One of the Bartell’s five sons, Matthew, was 14 when his mom had the surgery. He didn’t tell his friends or teachers about what happened but over the years, has come to accept that this is his family’s new reality.
When asked if he ever wishes his mom were “normal” and that they could have a conversation, his response is immediate.
“Every day of my life,” Matthew says. “Every day. Me and my mom were pretty close. I love my mom to death. She’s like my favorite person I’ve ever met.”
Help from others — and a pop star
Despite the challenges, the Bartells say they’re closer than they’ve ever been. One reason is they all work and contribute money so bills can be paid.
“Everybody just kind of tosses money in to the pot to keep us going,” Mike says. “We’ve had to learn to live on hardly anything. She has disability insurance, and it’s the best thing she can have. The problem with it is you can only make a little bit of money.”
Mike’s full-time job is caring for Lauri. He says he’s paid in blessings and credits the generosity of friends, family members and strangers for helping the family survive. A GoFundMe account has raised nearly $29,000 over the past three years.
“People have come out of the woodwork giving us money and trying to help us out,” Mike says.
One of those people? Taylor Swift.
Earlier this year, Sadie posted about her mom’s condition on Tumbler and tagged Swift – her favorite singer. Hundreds of other fans shared the post and tagged the pop star. A few weeks later, a donation of $15,500 was deposited to the family’s GoFundMe account from Swift herself.
“I just started screaming. I looked at the thing and I bawled my eyes out,” Sadie remembers. “My dad started crying when I told him. It was just surreal. It will never feel real to me.”
Many ask Mike why he hasn’t admitted Lauri into a facility. After all, it would ease the financial burden on the family and life could be easier.
“She would rather pass on than be in a facility. The reason we have taken care of her like this is because she loves being with her family, and if she couldn’t be with her family, she would rather go,” Mike says, holding back tears. “She’s a very faithful person and believes God’s waiting there for her so she wouldn’t have any problem moving on. But she loves being with her family and I know this is where she wants to be.”
Lauri is doing fine physically. She receives nutrition through a feeding tube, and Mike sleeps next to her on a separate mattress – waking up every two hours to turn her over so she doesn’t get bedsores.
“Mike is so amazing as far as the care he’s giving,” Dr. Michael Harris says. “The home care folks report they’ve never seen someone look after a partner so well. And with ample care, as long as the brain stem is working, people can live for a long time.”
It’s unknown if Lauri knows what’s happening around her but what Mike does know is that when he’s not near her, she makes distressing noises until he calms her down.

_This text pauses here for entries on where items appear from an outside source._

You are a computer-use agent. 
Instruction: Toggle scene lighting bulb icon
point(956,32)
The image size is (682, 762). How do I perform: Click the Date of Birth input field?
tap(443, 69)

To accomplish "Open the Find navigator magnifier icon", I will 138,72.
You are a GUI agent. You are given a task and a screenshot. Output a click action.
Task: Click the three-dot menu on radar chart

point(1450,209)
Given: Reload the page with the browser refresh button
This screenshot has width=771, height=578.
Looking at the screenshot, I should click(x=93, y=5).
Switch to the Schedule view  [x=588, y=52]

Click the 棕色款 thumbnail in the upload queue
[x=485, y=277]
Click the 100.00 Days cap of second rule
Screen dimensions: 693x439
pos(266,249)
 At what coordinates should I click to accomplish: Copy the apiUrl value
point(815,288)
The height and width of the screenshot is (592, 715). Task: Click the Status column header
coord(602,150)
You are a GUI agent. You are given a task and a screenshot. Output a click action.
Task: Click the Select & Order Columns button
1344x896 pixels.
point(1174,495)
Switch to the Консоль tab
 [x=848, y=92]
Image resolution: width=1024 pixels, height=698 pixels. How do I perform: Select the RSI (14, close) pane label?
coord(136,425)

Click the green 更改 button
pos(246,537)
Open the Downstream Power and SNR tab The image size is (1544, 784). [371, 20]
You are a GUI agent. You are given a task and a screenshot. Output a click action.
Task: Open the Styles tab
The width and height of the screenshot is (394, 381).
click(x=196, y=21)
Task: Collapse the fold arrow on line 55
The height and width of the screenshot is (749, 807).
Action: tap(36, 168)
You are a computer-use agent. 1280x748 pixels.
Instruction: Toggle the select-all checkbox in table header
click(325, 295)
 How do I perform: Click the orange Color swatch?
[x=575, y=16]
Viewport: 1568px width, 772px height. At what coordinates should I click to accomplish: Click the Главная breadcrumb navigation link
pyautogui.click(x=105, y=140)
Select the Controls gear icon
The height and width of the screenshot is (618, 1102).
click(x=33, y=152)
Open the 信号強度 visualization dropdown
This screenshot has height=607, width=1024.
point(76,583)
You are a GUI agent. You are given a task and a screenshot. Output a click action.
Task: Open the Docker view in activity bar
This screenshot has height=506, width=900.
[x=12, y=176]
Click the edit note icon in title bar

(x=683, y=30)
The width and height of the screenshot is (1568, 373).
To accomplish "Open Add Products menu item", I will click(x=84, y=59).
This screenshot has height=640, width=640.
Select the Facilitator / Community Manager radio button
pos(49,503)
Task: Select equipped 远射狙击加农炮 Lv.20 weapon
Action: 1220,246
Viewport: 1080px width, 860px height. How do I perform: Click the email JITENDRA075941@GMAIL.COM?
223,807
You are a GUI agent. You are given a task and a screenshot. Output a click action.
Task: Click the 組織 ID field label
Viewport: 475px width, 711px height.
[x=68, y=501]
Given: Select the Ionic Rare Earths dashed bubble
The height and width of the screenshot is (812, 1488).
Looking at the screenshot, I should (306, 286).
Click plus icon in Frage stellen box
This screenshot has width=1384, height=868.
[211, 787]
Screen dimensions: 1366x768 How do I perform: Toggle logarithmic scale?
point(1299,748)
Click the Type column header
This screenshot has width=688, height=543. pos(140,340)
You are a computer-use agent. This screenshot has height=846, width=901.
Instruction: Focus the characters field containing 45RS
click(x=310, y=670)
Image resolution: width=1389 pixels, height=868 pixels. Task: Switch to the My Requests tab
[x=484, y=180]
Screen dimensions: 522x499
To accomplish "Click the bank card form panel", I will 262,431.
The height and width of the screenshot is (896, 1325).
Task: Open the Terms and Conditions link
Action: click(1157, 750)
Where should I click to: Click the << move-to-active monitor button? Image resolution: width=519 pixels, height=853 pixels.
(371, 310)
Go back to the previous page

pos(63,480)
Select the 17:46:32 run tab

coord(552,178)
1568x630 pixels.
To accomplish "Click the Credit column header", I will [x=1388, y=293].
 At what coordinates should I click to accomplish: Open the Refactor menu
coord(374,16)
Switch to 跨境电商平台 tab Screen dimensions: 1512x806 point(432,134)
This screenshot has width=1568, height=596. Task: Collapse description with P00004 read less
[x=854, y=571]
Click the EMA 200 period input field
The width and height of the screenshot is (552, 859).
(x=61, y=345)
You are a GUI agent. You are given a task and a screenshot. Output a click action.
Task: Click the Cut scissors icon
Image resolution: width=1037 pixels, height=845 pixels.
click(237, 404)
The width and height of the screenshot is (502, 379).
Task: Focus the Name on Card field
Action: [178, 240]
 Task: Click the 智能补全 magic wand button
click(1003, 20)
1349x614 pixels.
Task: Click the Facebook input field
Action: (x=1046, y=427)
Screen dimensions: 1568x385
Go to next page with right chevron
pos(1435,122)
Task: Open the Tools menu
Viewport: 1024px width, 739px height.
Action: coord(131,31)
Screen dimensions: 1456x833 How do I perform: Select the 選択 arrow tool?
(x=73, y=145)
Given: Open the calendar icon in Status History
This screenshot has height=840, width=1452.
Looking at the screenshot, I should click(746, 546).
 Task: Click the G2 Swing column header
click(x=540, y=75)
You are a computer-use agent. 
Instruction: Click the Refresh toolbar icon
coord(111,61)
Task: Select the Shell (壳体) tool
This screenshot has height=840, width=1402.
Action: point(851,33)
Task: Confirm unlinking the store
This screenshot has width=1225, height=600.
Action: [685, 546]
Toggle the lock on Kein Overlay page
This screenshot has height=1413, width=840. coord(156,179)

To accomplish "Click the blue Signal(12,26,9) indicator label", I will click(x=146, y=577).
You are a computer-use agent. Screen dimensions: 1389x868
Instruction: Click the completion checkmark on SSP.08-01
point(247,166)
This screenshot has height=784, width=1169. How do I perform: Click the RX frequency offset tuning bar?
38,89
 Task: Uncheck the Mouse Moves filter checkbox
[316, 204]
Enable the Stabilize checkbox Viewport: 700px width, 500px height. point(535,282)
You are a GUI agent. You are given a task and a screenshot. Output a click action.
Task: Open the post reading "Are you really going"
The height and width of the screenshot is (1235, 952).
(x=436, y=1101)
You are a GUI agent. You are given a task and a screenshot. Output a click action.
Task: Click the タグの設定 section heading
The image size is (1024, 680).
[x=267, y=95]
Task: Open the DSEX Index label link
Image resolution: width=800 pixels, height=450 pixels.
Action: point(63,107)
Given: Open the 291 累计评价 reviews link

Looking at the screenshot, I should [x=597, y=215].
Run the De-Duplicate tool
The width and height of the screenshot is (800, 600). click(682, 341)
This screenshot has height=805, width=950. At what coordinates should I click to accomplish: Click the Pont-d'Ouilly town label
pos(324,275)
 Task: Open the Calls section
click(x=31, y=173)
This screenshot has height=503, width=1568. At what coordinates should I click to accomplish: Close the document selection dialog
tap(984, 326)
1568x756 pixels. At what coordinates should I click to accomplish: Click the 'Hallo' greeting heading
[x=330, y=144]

He also knows she’s content and happy when her family is around and that as a husband he, 28 years ago this month, committed to love and serve his wife forever – no matter what.
“As kind and sweet as she’s always been to everybody in the family, and the way she raised the kids, and the way she’s been as a wife, I feel grateful that I get to serve her,” Mike says.
Our attorneys tell us we need to put this disclaimer in stories involving fundraisers: EastIdahoNews.com does not assure that the money deposited to the account will be applied for the benefit of the persons named as beneficiaries.